Il primo abate commendatario eletto dal Capitolo Lateranense fu Paolo Callari di Palazzolo che restaurò la Chiesa di Santa Lucia che era “in rovina da più parti”. Nella struttura del cenobio, con vari interventi di abbellimento, intervenne nel 1663 anche Vincenzo Campisi da Recalbuto che fu uno degli ultimi abati eletti dal Capitolo Lateranense. Alla sua morte, Simone Fimia, che fu poi Vicario Generale dell’arcivescovo di Palermo, nel 1640 ottenne dal re il conferimento del monastero essendo di divino patronato.
Nel Registro delle Ordinazioni e dei Regolamenti del Regno di Sicilia

 si legge che nella Sessione del 21 giugno 1674

-          B. Militare: L’Ill.
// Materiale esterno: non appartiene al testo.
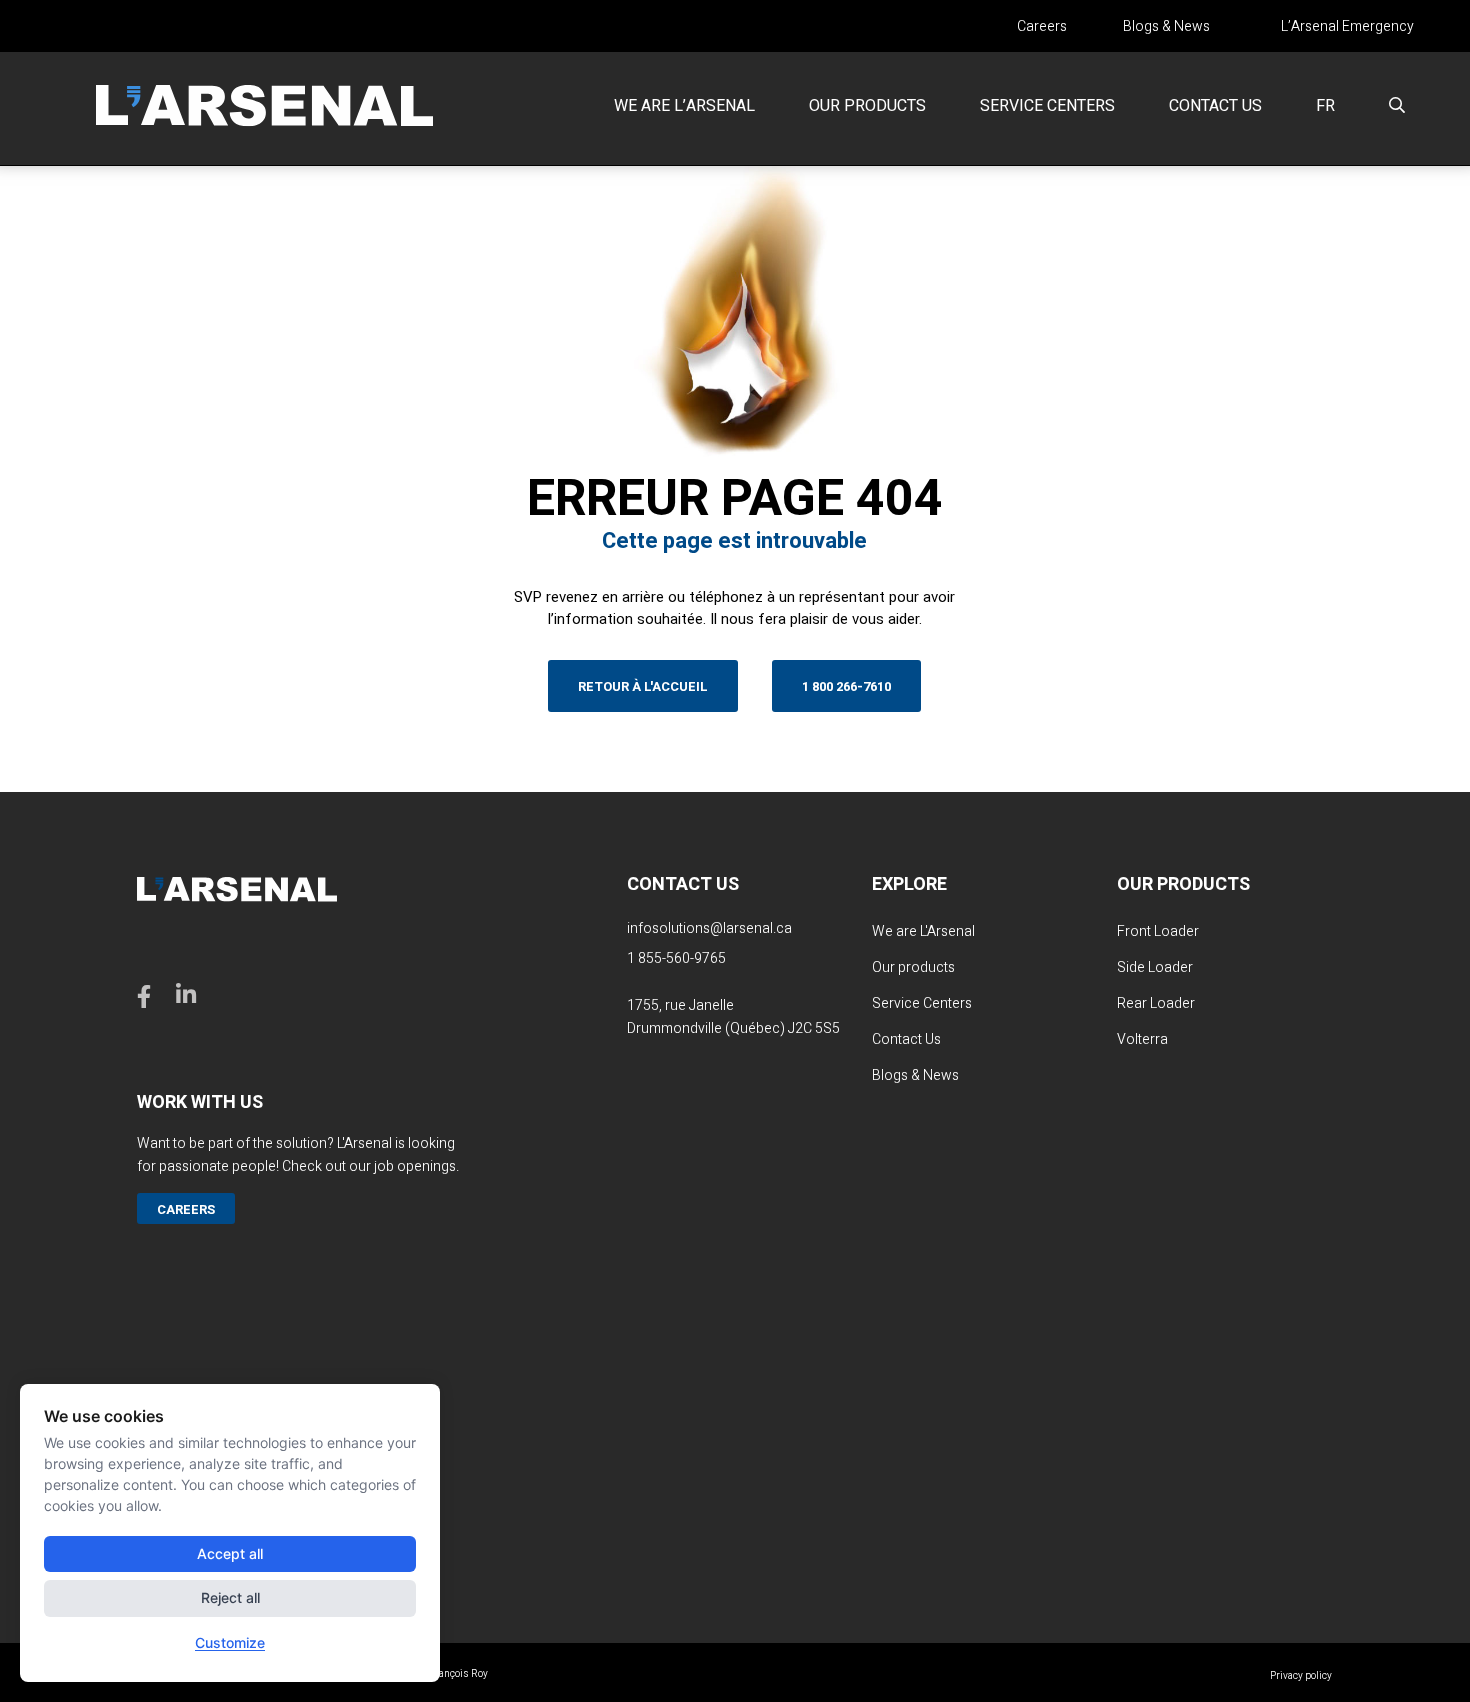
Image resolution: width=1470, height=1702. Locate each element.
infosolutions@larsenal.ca (709, 928)
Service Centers (1047, 106)
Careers (1042, 27)
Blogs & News (1166, 27)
Principe di Pietraperzia; L’Ill. Conte di Racalmuto;
-          B. Ecclesiastico: L’Ill. Principe La Torre;
-          B. Demaniale: L’Ill. Don Francesco Cappero
È stato oggi appuntato, che si passino l’infrascritte esecutorie, cioè:
“Esecutoria di regie Lettere date in Madrid a 18 Settembre, 1673, esecutoriate in questo Regno a 6 Giugno 1674, per le quali S.M. presenta D. Domenico Ferraris per l’Abbazia di S. Lucia di Noto in questo regno di Sicilia, che vaca per la morte di D. Simone Fimia”.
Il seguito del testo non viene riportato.